### Extract to read
· · · · · · ·

Idiopathic pulmonary fibrosis (IPF) is a progressive chronic disorder characterized by the activation of fibroblasts and the overproduction of extracellular matrix. Fibroblast resistance to apoptosis leads to increased
fibrosis. Targeting fibroblasts with apoptotic agents represents a major therapeutic intervention for debilitating IPF.
Gallic acid (3,4,5-trihydroxybenzoic acid), a naturally occurring plant
phenol, has been reported to induce apoptosis in tumor cell lines and renal fibroblasts. However, the effects of
gallic acid on lung fibroblasts have not been investigated. The aim of the present study is to determine the effects of
gallic acid on primary cultured mouse fibroblasts. Our results showed that
gallic acid induces the apoptotic death of fibroblasts via both intrinsic and extrinsic apoptotic pathways by the elevation of PUMA, Fas, and
FasL protein levels. Moreover, intracellular
reactive oxygen species (ROS) generation and
8-hydroxy-2'-deoxyguanosine production were observed in
gallic acid-stimulated fibroblasts. Mechanistic studies showed that
gallic acid induces early phosphorylation of p53(Ser18) and
histone 2AX(Ser139) (H2AX) via
ataxia telangiectasia mutated (ATM) activation in response to ROS-provoked DNA damage. When mouse lung fibroblasts were treated with
caffeine, an ATM
kinase inhibitor, the levels of p53, phosphorylated p53(Ser18), and cell death induced by
gallic acid were significantly attenuated. Additionally, pretreatment with
antioxidants drastically inhibited the
gallic acid-induced
8-hydroxy-2'-deoxyguanosine (8-OH-dG) formation and phosphorylation of p53(Ser18) and ATM(Ser1981), as well as apoptosis. Our results provide the first evidence of the activation of ROS-dependent ATM/p53 signaling as a critical mechanism of
gallic acid-induced cell death in primary cultured mouse lung fibroblasts.

· · · · · · ·

### Dataset
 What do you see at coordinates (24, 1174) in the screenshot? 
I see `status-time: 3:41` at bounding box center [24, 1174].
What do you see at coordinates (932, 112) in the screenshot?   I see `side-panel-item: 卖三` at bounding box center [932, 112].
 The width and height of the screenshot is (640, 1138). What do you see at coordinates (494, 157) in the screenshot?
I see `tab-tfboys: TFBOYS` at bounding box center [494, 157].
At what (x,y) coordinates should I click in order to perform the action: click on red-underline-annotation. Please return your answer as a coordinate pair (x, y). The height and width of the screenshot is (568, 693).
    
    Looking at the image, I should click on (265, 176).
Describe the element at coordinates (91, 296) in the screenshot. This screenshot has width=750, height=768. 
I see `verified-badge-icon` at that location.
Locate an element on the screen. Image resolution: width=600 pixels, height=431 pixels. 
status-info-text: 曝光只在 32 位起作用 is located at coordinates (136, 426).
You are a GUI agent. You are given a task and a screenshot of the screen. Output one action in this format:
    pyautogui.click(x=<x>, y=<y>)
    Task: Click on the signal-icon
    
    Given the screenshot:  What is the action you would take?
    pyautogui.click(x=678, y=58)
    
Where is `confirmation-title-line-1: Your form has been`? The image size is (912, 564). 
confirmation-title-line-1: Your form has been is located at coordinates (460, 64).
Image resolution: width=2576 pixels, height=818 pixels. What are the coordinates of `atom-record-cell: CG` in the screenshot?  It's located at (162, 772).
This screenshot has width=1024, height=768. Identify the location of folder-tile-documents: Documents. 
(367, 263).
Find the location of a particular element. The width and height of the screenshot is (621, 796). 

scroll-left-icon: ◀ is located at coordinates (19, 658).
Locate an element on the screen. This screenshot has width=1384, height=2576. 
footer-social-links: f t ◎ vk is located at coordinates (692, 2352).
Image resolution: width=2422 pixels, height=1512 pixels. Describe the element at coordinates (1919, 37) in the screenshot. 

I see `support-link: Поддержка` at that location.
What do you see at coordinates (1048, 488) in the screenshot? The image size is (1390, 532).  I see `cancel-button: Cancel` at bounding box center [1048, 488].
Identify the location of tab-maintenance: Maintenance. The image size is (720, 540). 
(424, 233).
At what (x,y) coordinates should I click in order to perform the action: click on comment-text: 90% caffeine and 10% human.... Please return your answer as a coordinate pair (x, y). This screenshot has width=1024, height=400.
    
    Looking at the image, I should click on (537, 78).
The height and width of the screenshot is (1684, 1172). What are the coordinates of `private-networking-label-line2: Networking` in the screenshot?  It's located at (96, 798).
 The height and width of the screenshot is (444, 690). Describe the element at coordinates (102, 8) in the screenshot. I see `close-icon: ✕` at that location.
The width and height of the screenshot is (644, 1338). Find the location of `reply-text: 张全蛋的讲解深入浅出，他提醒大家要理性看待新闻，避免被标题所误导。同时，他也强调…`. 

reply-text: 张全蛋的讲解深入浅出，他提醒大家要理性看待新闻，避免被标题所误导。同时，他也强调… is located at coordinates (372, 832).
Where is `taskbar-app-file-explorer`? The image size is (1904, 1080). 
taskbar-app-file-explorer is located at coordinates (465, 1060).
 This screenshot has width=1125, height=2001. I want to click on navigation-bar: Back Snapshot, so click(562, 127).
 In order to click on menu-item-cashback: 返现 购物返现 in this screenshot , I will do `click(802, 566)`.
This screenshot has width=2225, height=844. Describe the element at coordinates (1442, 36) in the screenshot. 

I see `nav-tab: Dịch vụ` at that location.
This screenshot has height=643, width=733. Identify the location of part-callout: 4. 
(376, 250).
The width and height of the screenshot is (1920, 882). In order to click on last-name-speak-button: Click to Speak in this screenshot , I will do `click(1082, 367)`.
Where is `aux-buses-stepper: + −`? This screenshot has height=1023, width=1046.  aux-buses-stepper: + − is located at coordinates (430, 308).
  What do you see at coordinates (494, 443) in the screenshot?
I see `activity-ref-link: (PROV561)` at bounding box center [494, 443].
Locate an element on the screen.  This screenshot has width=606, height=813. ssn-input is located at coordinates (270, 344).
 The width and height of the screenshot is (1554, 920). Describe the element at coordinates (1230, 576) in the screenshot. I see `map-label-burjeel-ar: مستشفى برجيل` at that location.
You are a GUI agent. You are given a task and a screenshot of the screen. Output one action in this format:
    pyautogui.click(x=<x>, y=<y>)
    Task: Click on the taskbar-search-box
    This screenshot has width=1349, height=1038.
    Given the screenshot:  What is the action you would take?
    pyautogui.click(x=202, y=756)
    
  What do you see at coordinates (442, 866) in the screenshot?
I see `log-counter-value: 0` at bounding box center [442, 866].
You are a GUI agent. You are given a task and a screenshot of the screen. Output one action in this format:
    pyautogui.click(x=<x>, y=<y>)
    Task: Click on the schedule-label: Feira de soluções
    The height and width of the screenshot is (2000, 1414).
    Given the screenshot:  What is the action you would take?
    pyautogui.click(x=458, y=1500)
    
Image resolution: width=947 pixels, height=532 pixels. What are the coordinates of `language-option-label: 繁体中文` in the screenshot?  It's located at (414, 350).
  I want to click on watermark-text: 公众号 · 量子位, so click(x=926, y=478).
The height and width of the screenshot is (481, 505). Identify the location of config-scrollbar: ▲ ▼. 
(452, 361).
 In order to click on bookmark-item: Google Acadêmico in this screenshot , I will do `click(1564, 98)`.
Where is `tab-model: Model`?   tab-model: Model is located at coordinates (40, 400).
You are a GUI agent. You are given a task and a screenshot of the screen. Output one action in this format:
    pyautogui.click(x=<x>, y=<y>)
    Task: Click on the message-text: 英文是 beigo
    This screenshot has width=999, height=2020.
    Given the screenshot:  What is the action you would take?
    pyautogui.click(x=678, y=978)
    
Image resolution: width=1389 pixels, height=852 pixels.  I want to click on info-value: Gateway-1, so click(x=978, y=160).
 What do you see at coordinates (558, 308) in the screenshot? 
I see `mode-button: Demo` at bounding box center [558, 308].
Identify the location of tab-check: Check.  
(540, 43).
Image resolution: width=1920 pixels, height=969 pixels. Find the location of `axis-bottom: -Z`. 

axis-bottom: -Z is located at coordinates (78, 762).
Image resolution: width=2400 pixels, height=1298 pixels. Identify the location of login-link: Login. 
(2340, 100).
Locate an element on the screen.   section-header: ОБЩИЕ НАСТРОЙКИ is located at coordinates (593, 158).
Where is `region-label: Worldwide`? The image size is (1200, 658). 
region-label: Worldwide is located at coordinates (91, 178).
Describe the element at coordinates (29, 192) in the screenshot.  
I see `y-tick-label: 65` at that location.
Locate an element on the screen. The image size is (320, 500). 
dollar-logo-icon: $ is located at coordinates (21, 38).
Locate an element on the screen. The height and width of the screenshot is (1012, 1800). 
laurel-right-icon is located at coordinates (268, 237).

· · · · · · ·

### Task instructions
In the gallic acid abstract, take the part that opens with the words "Idiopathic pulmonary fibrosis" and closes with "for debilitating IPF.", swap "debilitating" for "severe", and write out the result. The listing is separate material and has nothing to do with the gallic acid abstract.

### Result below
Idiopathic pulmonary fibrosis (IPF) is a progressive chronic disorder characterized by the activation of fibroblasts and the overproduction of extracellular matrix. Fibroblast resistance to apoptosis leads to increased
fibrosis. Targeting fibroblasts with apoptotic agents represents a major therapeutic intervention for severe IPF.